Prep 20 mins
Cook 15 mins
Recipe is from the Nestle kitchens.
COFFEE CREAM SAUCE
- 1 large egg yolk
- 1 (14 ounce) can sweetened condensed milk
- 2⁄3 cup water
- 2 1⁄2 teaspoons instant coffee granules
- 2 teaspoons cornstarch
- 1 teaspoon vanilla extract
- 3 cups about 3 medium sliced bananas
- 1⁄2 cup chopped pecans
- 9 (8 inch) soft taco-size flour tortillas, warmed
- vegetable oil (for frying)
- FOR COFFEE CREAM SAUCE:.
- BEAT egg yolk in small bowl. Set aside.

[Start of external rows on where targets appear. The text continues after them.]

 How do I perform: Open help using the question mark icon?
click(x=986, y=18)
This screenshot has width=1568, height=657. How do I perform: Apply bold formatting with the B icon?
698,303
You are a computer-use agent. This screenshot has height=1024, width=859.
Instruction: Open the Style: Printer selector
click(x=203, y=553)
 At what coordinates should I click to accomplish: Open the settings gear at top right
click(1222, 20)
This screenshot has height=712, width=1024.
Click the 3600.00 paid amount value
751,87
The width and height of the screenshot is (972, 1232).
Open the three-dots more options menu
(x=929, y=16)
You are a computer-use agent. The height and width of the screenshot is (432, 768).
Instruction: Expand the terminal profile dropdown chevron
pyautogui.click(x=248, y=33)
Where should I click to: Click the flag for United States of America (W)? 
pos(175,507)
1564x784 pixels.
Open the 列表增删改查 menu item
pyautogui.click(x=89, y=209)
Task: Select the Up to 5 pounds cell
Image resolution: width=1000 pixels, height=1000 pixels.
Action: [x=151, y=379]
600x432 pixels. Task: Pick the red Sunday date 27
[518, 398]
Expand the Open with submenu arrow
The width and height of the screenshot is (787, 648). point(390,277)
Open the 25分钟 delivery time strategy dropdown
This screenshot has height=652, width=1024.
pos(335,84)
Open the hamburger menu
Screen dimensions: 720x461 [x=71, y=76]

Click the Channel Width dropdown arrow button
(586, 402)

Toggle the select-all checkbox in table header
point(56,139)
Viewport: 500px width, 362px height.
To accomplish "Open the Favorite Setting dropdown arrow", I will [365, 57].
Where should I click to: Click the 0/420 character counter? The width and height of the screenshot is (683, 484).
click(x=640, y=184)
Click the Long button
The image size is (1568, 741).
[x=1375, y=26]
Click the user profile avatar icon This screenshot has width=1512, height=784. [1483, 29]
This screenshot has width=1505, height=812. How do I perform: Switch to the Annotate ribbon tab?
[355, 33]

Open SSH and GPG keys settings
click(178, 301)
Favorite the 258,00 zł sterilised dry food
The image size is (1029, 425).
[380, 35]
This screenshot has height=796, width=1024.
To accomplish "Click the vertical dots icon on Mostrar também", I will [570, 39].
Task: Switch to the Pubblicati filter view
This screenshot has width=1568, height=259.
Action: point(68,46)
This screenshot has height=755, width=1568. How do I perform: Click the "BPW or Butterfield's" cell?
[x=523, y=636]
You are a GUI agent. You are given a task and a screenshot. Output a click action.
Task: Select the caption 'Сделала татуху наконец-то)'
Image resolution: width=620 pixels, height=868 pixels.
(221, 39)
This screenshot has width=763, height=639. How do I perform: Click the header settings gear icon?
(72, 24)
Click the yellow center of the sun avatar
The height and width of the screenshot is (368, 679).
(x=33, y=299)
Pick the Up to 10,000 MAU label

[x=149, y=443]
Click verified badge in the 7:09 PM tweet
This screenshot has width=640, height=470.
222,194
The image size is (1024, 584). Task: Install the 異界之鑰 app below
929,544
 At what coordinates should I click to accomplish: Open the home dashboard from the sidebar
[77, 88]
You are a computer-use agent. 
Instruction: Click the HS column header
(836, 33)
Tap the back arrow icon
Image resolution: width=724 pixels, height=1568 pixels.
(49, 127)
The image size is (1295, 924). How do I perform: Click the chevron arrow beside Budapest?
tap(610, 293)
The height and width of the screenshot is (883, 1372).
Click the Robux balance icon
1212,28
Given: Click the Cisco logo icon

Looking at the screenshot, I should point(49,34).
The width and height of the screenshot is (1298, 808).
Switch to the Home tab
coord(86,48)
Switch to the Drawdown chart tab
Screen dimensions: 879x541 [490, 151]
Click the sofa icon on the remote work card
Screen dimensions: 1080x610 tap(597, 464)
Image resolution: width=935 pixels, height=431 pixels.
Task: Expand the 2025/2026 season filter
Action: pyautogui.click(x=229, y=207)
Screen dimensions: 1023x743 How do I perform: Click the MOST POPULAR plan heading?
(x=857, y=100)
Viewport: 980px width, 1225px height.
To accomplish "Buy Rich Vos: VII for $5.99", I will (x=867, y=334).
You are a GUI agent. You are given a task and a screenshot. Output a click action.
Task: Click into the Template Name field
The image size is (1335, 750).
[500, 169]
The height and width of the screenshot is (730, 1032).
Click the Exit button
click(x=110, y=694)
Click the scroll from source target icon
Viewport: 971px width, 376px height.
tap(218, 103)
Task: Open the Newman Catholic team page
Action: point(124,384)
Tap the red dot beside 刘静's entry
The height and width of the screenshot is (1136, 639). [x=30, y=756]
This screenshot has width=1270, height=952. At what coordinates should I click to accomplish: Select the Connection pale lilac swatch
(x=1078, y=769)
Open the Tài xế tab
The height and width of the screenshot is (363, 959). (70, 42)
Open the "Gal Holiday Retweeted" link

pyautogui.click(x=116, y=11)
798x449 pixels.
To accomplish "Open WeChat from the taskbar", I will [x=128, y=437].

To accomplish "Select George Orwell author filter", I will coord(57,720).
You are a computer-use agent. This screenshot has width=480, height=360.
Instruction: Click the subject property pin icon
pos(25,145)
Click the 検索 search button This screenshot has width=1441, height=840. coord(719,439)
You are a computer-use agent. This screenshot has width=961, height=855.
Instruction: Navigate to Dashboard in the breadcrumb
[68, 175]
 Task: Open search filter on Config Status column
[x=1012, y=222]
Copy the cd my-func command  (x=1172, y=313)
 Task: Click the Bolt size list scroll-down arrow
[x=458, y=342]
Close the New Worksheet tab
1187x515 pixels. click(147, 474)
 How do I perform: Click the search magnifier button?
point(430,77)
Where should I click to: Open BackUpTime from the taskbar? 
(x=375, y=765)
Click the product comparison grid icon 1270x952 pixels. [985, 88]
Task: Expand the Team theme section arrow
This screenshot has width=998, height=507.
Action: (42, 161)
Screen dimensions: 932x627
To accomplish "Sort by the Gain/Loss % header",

- COMBINE sweetened condensed milk, water, coffee granules and cornstarch in medium saucepan. Cook over medium heat, stirring constantly, until mixture is hot. Gradually stir about 1 cup hot mixture into beaten egg yolk. Stir egg mixture back into mixture in saucepan. Cook until sauce comes to a full boil and thickens. Remove from heat. Stir in vanilla extract.
- FOR CHIMICHANGAS:.
- COMBINE bananas, nuts and 3/4 cup Coffee Cream Sauce in medium bowl. Spoon about 1/3 cup mixture down center of each tortilla. Fold bottom sides up and roll up. Secure with wooden picks.
- POUR oil into large skillet to about 1-inch depth. Heat over medium heat. Fry 2 to 3 chimichangas at a time, turning frequently, for about 2 minutes or until golden brown. Drain on paper towels. Remove wooden picks. Serve warm with remaining Coffee Cream Sauce.